Necessary tools and machines

09507 01
Soldering iron (generic)

Apps and online services

About this project

A spectrum analyzer measures the magnitude of an input signal versus frequency within the full frequency range of the instrument.

In this project is presented a very simple way in which such a device can be made with the help of only a few components:

- Arduino Nano microcontroller

- 16X2 LCD display

- Capacitor 47 nF

- Trimer potentiometer 10 kOhm

The "FHTSpectrumAnalyzer" project was chosen as the source for creating the spectrum analyzer and minor changes were made to the code. The display connection via I2C was changed to 4-bit mode, the ADC reference voltage was switched to internal 1.1 V. You will also need the FHT.h library.
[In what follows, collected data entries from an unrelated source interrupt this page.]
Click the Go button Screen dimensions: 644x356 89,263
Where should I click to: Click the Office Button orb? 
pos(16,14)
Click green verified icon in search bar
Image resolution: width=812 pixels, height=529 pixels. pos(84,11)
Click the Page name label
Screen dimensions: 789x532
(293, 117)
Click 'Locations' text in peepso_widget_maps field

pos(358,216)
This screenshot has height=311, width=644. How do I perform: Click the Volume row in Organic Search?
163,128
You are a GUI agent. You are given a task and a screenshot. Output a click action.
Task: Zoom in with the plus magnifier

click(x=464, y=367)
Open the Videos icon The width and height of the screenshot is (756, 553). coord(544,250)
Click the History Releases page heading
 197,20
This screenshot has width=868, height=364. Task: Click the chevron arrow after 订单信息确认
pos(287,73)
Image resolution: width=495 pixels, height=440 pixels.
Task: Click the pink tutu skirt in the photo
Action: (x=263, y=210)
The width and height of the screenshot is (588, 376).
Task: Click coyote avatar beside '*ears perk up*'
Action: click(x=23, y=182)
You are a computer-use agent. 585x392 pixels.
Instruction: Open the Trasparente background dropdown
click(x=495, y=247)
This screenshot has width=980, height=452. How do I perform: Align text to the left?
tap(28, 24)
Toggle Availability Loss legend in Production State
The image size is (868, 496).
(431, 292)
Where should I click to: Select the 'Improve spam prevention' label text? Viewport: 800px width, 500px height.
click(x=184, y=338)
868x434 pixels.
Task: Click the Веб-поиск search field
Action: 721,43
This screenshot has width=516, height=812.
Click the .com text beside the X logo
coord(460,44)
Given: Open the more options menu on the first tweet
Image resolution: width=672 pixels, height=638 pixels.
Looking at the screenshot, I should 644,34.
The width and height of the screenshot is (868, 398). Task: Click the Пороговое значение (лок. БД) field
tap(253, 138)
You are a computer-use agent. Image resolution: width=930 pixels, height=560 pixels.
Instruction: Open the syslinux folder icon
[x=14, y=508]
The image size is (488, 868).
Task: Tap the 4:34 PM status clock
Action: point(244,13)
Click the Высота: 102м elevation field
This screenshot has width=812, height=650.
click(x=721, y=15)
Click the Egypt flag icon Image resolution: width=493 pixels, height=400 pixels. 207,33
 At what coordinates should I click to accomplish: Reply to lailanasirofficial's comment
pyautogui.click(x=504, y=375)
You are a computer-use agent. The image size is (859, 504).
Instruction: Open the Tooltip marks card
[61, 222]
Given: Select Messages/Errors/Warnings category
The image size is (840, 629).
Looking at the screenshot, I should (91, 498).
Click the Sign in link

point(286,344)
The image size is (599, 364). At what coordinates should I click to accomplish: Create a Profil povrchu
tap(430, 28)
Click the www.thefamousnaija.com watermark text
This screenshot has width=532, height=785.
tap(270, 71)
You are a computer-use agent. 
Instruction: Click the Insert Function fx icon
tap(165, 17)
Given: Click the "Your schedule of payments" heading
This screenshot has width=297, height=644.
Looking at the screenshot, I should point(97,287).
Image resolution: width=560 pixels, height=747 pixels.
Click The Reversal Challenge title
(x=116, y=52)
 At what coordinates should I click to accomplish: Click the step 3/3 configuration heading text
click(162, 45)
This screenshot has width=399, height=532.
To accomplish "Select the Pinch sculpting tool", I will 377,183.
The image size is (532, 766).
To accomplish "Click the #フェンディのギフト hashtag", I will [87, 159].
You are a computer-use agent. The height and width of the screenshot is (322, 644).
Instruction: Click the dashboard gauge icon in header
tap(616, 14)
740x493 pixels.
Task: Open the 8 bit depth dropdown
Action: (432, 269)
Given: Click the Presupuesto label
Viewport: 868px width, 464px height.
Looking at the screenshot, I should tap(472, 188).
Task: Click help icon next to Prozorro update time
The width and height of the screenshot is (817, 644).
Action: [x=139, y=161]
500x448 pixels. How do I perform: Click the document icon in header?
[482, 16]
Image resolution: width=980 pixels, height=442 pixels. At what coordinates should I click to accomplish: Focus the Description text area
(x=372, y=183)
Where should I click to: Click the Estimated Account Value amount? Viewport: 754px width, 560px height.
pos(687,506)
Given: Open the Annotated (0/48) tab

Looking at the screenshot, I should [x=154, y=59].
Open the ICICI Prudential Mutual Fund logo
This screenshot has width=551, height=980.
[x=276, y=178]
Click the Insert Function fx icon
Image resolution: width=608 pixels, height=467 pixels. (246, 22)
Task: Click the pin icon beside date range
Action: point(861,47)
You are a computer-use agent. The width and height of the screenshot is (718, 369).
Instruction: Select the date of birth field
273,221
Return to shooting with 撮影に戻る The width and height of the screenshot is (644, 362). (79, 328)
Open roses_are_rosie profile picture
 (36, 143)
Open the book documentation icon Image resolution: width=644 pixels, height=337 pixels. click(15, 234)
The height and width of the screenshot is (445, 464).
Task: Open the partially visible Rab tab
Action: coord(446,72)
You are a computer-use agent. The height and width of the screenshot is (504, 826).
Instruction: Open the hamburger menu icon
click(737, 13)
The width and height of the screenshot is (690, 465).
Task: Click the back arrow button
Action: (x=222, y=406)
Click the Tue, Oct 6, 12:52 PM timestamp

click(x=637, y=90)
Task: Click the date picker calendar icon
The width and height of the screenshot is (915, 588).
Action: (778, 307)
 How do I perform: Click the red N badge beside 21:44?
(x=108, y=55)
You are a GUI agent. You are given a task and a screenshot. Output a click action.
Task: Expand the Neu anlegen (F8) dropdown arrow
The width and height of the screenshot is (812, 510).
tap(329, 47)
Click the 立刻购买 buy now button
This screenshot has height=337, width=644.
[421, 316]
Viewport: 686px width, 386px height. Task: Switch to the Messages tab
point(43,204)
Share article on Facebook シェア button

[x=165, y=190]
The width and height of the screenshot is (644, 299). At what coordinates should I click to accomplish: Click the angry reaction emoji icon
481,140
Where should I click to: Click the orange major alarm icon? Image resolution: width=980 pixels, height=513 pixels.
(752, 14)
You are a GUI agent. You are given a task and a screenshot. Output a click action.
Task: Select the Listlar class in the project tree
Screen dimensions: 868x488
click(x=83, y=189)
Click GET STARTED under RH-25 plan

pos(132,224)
An audio signal directly through a 47 nF capacitor is fed to analog input A1, the spectrum analyzer has an automatic gain of the input signal, which improves the visual image of the spectrum analyzer.

You can also use the button to select one of the six visual modes.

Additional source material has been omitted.